* [ACTIVITY]
Across the entries that follow, count the lines with the string "computer" and reply with that count alone.

[Dataset entries]
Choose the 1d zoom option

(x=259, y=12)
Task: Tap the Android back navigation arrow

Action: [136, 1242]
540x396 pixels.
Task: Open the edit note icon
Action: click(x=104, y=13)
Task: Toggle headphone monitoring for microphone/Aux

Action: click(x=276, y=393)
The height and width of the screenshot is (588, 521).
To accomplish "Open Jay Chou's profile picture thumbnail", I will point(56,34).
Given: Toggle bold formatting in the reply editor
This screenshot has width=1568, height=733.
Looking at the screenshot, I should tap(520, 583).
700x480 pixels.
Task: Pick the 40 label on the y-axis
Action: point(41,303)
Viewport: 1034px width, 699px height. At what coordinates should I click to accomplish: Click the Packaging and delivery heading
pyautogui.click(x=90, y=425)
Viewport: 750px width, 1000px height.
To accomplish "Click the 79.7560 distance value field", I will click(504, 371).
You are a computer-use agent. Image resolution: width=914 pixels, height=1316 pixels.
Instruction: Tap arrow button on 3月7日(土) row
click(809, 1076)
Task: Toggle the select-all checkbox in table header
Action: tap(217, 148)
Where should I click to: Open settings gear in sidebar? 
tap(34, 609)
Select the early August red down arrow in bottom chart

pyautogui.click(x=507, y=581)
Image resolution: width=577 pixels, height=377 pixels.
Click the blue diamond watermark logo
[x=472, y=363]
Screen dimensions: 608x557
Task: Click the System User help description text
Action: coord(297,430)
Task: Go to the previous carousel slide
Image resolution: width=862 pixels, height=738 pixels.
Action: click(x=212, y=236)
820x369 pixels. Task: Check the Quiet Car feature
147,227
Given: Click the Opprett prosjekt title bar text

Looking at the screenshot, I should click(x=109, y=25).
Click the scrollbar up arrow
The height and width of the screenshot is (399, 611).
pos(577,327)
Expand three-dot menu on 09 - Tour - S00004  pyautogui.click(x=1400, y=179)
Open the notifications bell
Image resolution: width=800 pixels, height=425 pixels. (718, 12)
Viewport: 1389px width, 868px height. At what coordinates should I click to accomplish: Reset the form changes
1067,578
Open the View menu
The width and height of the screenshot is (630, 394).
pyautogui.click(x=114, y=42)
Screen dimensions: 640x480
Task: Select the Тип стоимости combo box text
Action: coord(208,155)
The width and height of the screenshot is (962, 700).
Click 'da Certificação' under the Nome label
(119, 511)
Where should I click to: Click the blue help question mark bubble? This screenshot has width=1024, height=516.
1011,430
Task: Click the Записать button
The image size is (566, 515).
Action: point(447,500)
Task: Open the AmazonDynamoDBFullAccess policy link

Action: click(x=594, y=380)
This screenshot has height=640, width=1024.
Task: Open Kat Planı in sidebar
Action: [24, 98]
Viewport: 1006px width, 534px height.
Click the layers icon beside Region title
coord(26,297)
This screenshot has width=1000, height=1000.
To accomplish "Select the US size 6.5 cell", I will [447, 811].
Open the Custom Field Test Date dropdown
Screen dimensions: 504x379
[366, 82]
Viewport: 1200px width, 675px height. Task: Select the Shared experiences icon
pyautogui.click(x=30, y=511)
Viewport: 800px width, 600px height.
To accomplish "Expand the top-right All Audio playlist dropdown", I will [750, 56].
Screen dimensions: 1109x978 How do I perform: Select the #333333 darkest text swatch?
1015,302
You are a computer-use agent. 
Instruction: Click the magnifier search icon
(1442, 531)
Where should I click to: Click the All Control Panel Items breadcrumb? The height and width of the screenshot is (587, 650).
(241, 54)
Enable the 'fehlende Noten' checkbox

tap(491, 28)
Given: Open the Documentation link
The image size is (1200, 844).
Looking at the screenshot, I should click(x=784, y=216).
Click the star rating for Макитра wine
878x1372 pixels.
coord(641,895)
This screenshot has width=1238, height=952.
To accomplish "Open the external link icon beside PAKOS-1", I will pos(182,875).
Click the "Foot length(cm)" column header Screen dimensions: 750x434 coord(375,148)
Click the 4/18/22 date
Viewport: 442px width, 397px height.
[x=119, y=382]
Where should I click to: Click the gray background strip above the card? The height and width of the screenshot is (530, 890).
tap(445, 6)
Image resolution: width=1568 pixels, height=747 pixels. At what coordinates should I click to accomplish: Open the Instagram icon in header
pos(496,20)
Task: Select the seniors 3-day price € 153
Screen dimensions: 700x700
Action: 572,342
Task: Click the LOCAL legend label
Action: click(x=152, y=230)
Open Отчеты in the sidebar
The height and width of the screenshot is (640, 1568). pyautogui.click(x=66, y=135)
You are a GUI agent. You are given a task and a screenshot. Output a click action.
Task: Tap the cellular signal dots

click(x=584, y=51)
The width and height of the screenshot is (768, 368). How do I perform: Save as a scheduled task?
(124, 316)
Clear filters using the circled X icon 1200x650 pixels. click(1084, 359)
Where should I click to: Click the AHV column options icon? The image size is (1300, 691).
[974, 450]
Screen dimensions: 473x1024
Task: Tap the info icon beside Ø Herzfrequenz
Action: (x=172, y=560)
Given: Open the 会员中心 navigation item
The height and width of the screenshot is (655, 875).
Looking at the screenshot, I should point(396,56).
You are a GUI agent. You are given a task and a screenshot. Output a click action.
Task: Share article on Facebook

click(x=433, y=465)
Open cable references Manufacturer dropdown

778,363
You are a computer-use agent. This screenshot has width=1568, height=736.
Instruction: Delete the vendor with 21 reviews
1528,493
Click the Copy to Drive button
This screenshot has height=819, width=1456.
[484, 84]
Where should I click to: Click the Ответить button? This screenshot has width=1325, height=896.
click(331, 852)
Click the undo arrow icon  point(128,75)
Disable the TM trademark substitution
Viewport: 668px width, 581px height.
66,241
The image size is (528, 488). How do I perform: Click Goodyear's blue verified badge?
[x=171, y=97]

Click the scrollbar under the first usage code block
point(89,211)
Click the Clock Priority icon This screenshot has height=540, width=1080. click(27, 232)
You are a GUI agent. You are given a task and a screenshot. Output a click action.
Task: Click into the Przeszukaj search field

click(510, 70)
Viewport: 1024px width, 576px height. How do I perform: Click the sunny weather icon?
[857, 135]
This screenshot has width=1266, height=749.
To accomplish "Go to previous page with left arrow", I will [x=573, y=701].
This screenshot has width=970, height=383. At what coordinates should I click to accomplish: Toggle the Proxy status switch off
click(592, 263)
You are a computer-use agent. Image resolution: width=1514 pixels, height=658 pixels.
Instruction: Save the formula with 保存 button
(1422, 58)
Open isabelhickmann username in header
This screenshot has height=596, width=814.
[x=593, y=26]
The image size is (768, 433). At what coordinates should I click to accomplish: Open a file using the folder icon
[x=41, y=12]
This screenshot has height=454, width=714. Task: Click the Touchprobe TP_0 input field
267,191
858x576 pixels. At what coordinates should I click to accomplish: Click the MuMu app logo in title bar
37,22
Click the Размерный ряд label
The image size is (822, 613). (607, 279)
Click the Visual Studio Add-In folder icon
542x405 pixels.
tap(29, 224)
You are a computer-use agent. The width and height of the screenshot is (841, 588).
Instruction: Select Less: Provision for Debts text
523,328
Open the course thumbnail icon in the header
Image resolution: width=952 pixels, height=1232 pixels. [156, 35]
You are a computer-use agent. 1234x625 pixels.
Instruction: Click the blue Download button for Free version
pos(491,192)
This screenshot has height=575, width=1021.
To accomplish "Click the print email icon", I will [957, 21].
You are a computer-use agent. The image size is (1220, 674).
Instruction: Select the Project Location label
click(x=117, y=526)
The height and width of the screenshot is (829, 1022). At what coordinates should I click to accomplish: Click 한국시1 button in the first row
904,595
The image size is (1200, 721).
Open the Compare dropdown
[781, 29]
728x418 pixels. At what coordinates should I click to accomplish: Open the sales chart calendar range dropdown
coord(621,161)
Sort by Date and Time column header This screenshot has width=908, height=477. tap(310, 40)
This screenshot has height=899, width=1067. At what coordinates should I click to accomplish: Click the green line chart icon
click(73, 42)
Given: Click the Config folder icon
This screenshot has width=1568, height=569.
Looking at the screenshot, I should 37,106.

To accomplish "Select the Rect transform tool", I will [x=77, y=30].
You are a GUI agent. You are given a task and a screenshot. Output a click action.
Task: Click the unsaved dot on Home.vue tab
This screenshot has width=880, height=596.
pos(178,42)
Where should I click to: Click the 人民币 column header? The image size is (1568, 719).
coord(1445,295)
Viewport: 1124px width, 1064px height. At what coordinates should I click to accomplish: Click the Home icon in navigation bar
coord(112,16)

* [WRITTEN RESPONSE]
7